As proposed by Depres & Lemieux in the “overflow-ectopic fat” model , when extra energy (resulting from excess intake and sedentary life style) is not channeled to insulin-sensitive subcutaneous adipose tissue, it would be deposited at undesiderable sites such as liver, heart, and skeletal muscle, and visceral fat. The consequence of this “ectopic” fat deposition would include visceral adiposity, insulin-resistance, dyslipidemia, and inflammatory profile, all defining features of the MS. It is of interest to observe that the aging process is “usually” associated with similar changes in body composition. After 30 years of age, fat-free mass (FFM) decreases whereas fat mass (FM) progressively increases. Moreover, a significant redistribution of FM and FFM during aging has been described, with a greater relative increase in intra-abdominal visceral fat compared to sub-cutaneous/total body fat . An increase in intramuscular and intra-hepatic fat in older persons has been also reported, and it has been associated with insulin-resistance .

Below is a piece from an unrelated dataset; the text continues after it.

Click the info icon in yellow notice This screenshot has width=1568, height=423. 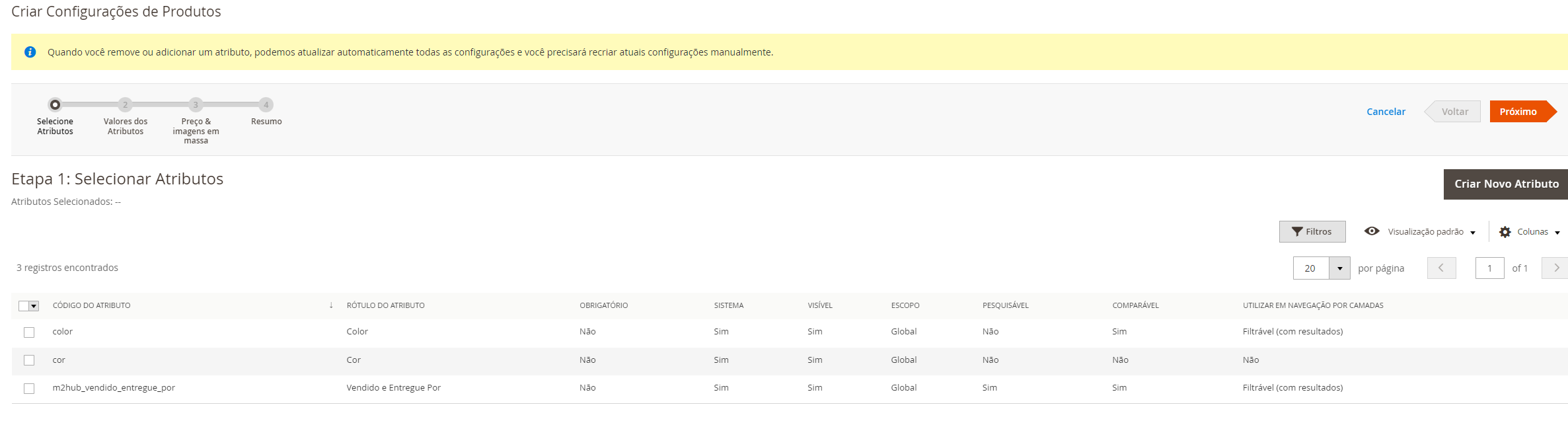30,52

Despite the fact that fat accumulation and abdominal redistribution are common findings in the elderly, the strong independent association between waist circumference and hs.CRP levels found in our older individuals suggests that, even in advanced age, visceral accumulation of adipose tissue might become “pathological” when exceeding a certain threshold. From this point of view, the cut-off defined by ATP III (88 cm in women and 102 cm in men) seems to be useful in identifying those individuals in which the accumulation of visceral fat becomes “pathological” as associated with LGSI. From a medical and public health point of view, this is an important issue since increased CRP levels predict, in older age, not only CHD mortality , but also total mortality, and a number of important geriatric outcomes .

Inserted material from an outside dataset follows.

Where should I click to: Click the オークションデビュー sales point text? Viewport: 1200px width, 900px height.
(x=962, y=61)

Finally, the most important limitation of our study must be acknowledged. We have used waist circumference as the only available measure of abdominal fat deposition; although it is considered a good indicator of visceral fat deposition [28,33], it is anyhow an indirect measurement, and a more careful method (e.g. abdomen CT scan) would be preferable.
In conclusion, the findings of our study suggest that, in community dwelling older individuals MS is associated with LGSI. Nevertheless, this association is mainly accounted for by the presence of increased waist circumference; indeed, in the absence of this MS component, the contribution of MS to LGSI seems to be modest.
We suggest that among the “usual” age-associated modifications in body composition, an over-deposition of abdominal fat, indicated by increased waist circumference, might be deleterious due to the increased risk for LGSI. Our findings do not question the existence of MS nor its usefulness in identifying a cluster of vascular risk factors in the older population, but reconsider the actual contribute of MS to the phenomenon of LGSI in advanced age.